What is being asked> The answer must restate every entry below word for word.

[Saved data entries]
========
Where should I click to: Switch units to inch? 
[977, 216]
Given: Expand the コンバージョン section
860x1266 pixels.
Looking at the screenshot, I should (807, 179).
========
Answer>
Where should I click to: Switch units to inch? 
[977, 216]
Given: Expand the コンバージョン section
860x1266 pixels.
Looking at the screenshot, I should (807, 179).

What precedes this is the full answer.